A new hydrocarbons law has been promised, though, and back in 2012 the Vice-Minister for Hydrocarbons Exploration and Exploitation was reported by media saying it would open the way for shale gas operations.
“The hydrocarbons bill is still officially a state secret,” Campanini told the Guardian, “but despite that we have managed to see a presentation which included a slide saying that the exploitation of unconventional gas would be included.”
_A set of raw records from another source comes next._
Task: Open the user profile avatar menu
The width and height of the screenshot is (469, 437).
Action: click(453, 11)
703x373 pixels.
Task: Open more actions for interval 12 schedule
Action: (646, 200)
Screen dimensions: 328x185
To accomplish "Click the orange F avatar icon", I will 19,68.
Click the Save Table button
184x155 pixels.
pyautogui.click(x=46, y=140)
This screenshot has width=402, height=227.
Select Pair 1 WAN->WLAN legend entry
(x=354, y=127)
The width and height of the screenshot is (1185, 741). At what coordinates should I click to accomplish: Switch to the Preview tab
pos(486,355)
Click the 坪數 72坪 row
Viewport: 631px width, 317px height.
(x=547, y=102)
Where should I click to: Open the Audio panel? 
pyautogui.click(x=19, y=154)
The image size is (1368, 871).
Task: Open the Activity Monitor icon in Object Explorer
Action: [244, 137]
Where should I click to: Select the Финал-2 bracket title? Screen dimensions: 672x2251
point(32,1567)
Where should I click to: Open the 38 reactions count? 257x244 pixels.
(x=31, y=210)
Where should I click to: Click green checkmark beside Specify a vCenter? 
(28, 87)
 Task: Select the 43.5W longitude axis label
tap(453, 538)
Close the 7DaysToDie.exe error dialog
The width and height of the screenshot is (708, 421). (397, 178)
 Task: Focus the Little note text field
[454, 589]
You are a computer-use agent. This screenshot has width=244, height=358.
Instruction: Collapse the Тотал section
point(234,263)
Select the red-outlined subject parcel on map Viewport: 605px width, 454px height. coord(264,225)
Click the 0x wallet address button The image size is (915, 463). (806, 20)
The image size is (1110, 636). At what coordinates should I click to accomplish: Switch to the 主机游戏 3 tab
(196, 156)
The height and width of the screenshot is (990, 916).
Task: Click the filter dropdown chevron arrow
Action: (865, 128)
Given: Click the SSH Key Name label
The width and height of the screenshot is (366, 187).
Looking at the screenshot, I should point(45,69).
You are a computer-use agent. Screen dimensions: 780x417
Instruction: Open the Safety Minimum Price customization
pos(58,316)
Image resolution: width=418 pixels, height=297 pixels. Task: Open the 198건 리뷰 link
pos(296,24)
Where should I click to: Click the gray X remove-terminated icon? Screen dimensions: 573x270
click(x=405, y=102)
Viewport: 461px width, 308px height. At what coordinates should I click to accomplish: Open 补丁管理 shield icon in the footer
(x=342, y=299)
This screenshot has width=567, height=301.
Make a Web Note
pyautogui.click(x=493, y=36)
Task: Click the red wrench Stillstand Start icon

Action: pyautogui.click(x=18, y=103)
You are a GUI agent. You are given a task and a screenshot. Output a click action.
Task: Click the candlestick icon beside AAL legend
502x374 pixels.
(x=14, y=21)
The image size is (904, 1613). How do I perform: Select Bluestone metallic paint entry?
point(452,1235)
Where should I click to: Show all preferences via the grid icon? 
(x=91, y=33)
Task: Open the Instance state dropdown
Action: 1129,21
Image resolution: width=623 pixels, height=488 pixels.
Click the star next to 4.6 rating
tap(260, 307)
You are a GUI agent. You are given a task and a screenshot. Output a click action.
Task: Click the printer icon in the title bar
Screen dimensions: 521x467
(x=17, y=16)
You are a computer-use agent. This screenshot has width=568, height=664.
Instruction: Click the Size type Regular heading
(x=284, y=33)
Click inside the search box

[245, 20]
Some Bolivians are immensely concerned. A collective of organisations and individuals calling itself the “Antifracking Movement in Bolivia” has emerged, and last October the Fundacion Solon in La Paz issued a “Declaration against Fracking in Bolivia”, describing it as a “highly risky and contaminating” technique using huge amounts of water and highly toxic chemicals with devastating health impacts.
“If Bolivia exploits its 48 trillion cubic feet of shale gas, 242 billion litres of water will be contaminated forever and 2.6 billion tonnes of carbon dioxide will be emitted, further contributing to climate change,” the Declaration states.
In December Bolivians Fabrizio Uscamayta and Martin Vilela, from TierrActiva and the Bolivian Platform on Climate Change, travelled to Peru to present the fracking threat to the International Tribunal for the Rights of Nature. They told the Tribunal the Chaco was a “very, very vulnerable” region, that fracking posed serious dangers to rare water sources, and that it would massively increase the country’s carbon emissions.